- _OBJETIVO DA TAREFA_:
Escreva a continuação do texto sobre a rejeição da PEC do voto impresso, começando logo após a última frase.

- _TRECHO DO DOCUMENTO_:
· · · ·

Pauta utilizada pelo presidente Jair Bolsonaro para mobilizar sua base com discursos de tom golpista, a PEC do voto impresso foi rejeitada pelo plenário da Câmara dos Deputados nesta terça-feira (10) e, com isso, acabou arquivada.

Faltaram 79 votos para que a PEC fosse aprovada. Foram 229 a favor do texto, 218 contra e uma abstenção. Eram necessários ao menos 308 votos.

Comissão especial sobre o tema já tinha rejeitado a proposta uma semana antes, mas o presidente da Câmara, Arthur Lira (PP-AL), decidiu levar o projeto ao plenário. A proposta foi apreciada no mesmo dia em que Bolsonaro protagonizou um desfile de veículos militares em frente ao Palácio do Planalto.

Apesar de o presidente ter prometido aceitar o resultado, a avaliação de auxiliares palacianos é de que Bolsonaro vai continuar insistindo no tema.

Já na manhã após a votação, o presidente disse a apoiadores que metade dos deputados que votaram pela PEC do voto impresso não confia no trabalho do TSE e que o resultado do pleito do ano que vem não será confiável.

Há especialistas que defendem a impressão do voto, mas o mandatário pauta seu discurso em teorias e dados mentirosos ou fora de contexto. Não há evidências de fraudes nos 25 anos de uso da urna eletrônica.

Nos bastidores, membros das cúpulas dos Poderes negociam a ampliação do número de urnas eletrônicas que hoje são sorteadas para passarem por teste de integridade no dia das eleições.

Entenda o que estava em debate e como é feita a auditoria da urna.

O que dizia a proposta rejeitada pelo plenário da Câmara? Apesar de a proposta ser conhecida como PEC do voto impresso, na prática, não se tratava do voto impresso diretamente, já que a urna eletrônica seria mantida. O projeto previa a impressão de um comprovante do voto dado na urna eletrônica e que deveria ser conferido pelo eleitor sem que este tenha contato com o registro físico, que seria depositado automaticamente em uma urna.

O Congresso Nacional já chegou a aprovar a criação do voto impresso nesses moldes, em reformas eleitorais em 2009 e 2015. Nas duas vezes, a mudança, feita por projeto de lei, foi barrada pelo STF (Supremo Tribunal Federal).

Há registro de fraudes em eleições com urnas? A urna é segura? Desde que foram implementadas, nunca houve evidência de fraude nas urnas eletrônicas. Na verdade, elas representaram um avanço no sentido de diminuir a chance de ocorrência de fraude, ao diminuir o contato e o risco de interferência humana na contagem dos votos.

Atualmente já há uma série de dispositivos e medidas de segurança que são adotados pelo TSE. Apesar disso e de não haver indícios ou ocorrência de fraude em eleições realizadas com a urna eletrônica, a discussão sobre a transparência e a segurança do procedimento como um todo é importante, pois nenhum sistema é 100% seguro, podendo sempre ser aperfeiçoado.

O voto impresso poderia melhorar a segurança das votações? O processo eleitoral pode ser dividido em diferentes etapas. Cada uma delas possui diferentes medidas de segurança e formas de auditagem. Para entender a proposta do voto impresso, é importante dividir a etapa do registro do voto de cada eleitor e a etapa da totalização dos votos.

· · · ·

- _REGISTROS ARMAZENADOS_:
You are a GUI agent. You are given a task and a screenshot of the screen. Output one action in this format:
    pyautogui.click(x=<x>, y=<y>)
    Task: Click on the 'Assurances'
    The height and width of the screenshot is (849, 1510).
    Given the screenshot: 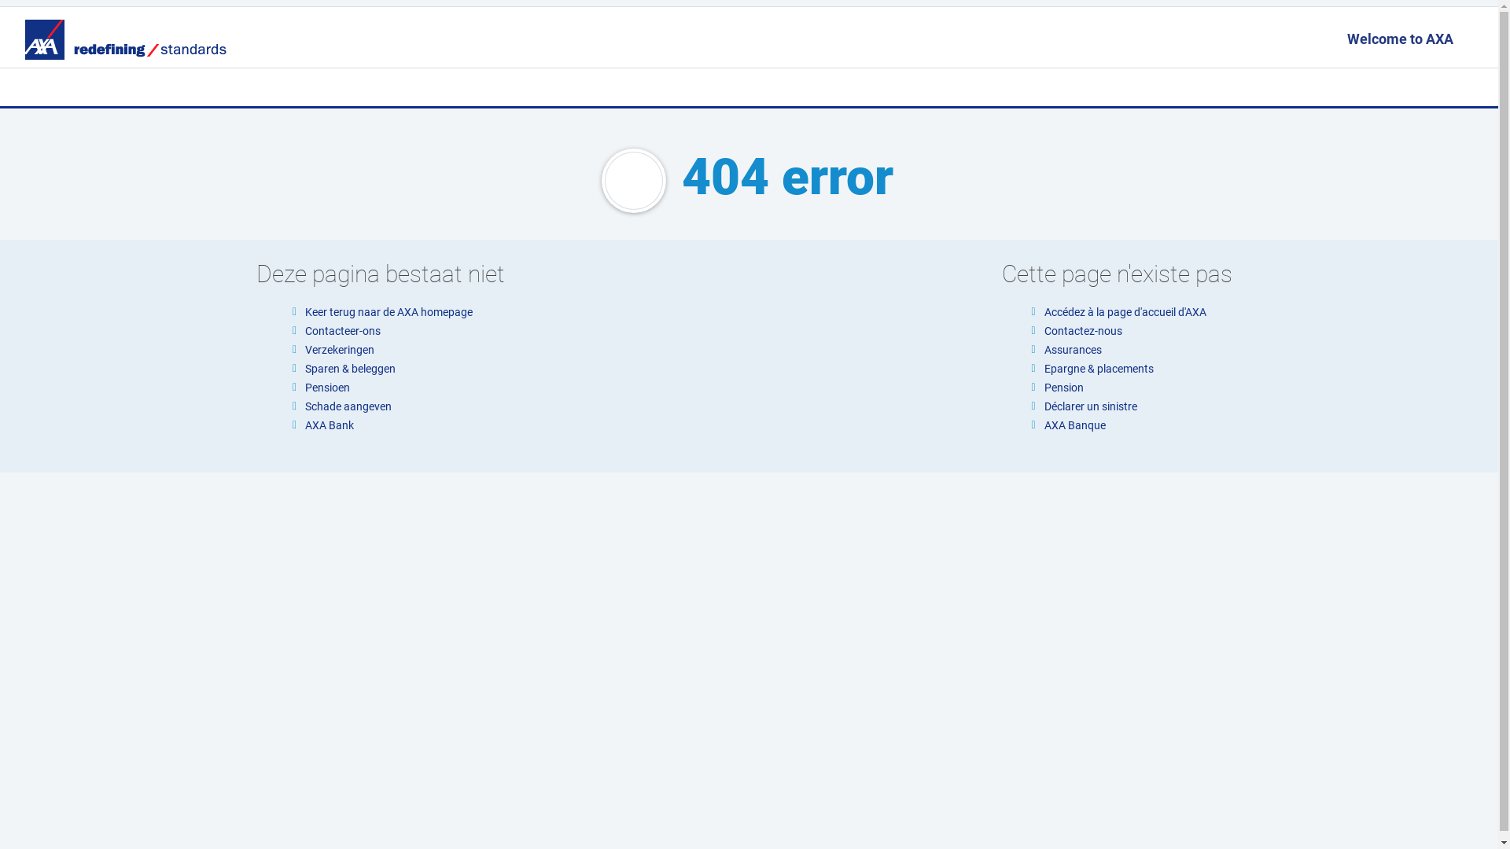 What is the action you would take?
    pyautogui.click(x=1072, y=348)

· · · ·

- _RESPOSTA DA TAREFA_:
Diferentes especialistas nas áreas de computação e segurança defendem a impressão do voto como uma forma a mais de auditoria do registro de cada voto, ou seja, para verificar se o voto individual registrado pela urna corresponde ao que foi digitado pelo eleitor.

A crítica é que as auditorias disponíveis atualmente dependem do software da urna. A ideia da impressão do voto seria ter uma forma de auditar independente do software. O código-fonte da urna é o conjunto de letras e símbolos que dizem ao sistema como ele deve funcionar, é uma espécie de manual da urna.

O TSE, por outro lado, sustenta que as auditorias hoje existentes já são suficientes para atestar a lisura do pleito e aponta uma série de pontos negativos para a implementação do voto impresso, medida que, na avaliação do tribunal, aumentaria a chance de fraudes.

Quais as principais formas para auditar o registro do voto? As principais auditorias relacionadas a esta etapa da votação, ou seja, para verificar que o voto registrado pela urna é de fato aquele digitado pelo eleitor, envolvem o código-fonte do software da urna. O RDV (registro digital do voto) armazena em ordem aleatória nas urnas o voto, criptografado, de cada eleitor.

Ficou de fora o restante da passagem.